== Source ==

For further information contact:

Carroll D. McHenry
Chairman, CEO and President
972.633.4037

Marjean Henderson
Sr. Vice President and CFO
972.633.4035

              HEARTLAND ANNOUNCES AGREEMENT WITH SENIOR BONDHOLDERS
                        TO SUPPORT PLAN OF REORGANIZATION

DALLAS, Texas - October 6, 1998 - Heartland Wireless Communications, Inc.
(NASDAQ NMS -- HART), America's largest wireless cable company, today announced
that it has reached an agreement with the holders of a majority in principal
amount of Heartland's $115 million 13% senior notes due 2003 and $125 million
14% senior notes due 2004 (together, the "Senior Notes") to support a
"pre-negotiated" plan of reorganization (the "Plan"). The Plan, if consummated,
will allow Heartland to convert the Senior Notes and Heartland's 9% convertible
subordinated discount notes due 2004 (the "Subordinated Notes") into new shares
of Heartland common stock. The aggregate amount of debt to be converted into
common stock under the Plan is expected to total $323 million, comprised of $240
million in principal amount of the Senior Notes and $26 million of accrued
interest, plus $57 million in accreted amount of the Subordinated Notes.

== Data ==
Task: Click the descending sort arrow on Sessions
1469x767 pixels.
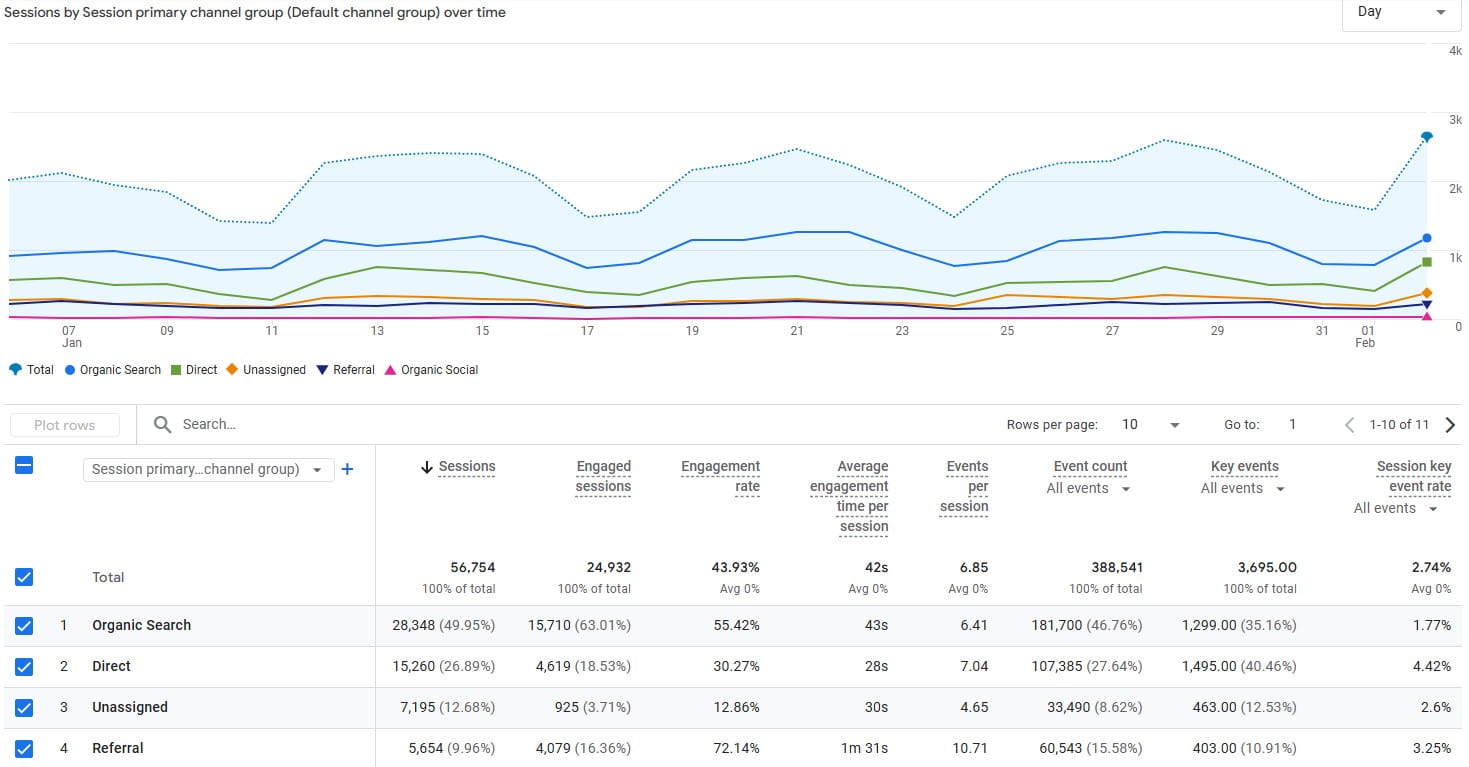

== What to work on ==
Revise the Heartland press release from "Carroll D. McHenry" through "Wireless Communications, Inc.", giving that stretch again with "Chairman" replaced by "Chair".

== Task answer ==
Carroll D. McHenry
Chair, CEO and President
972.633.4037

Marjean Henderson
Sr. Vice President and CFO
972.633.4035

              HEARTLAND ANNOUNCES AGREEMENT WITH SENIOR BONDHOLDERS
                        TO SUPPORT PLAN OF REORGANIZATION

DALLAS, Texas - October 6, 1998 - Heartland Wireless Communications, Inc.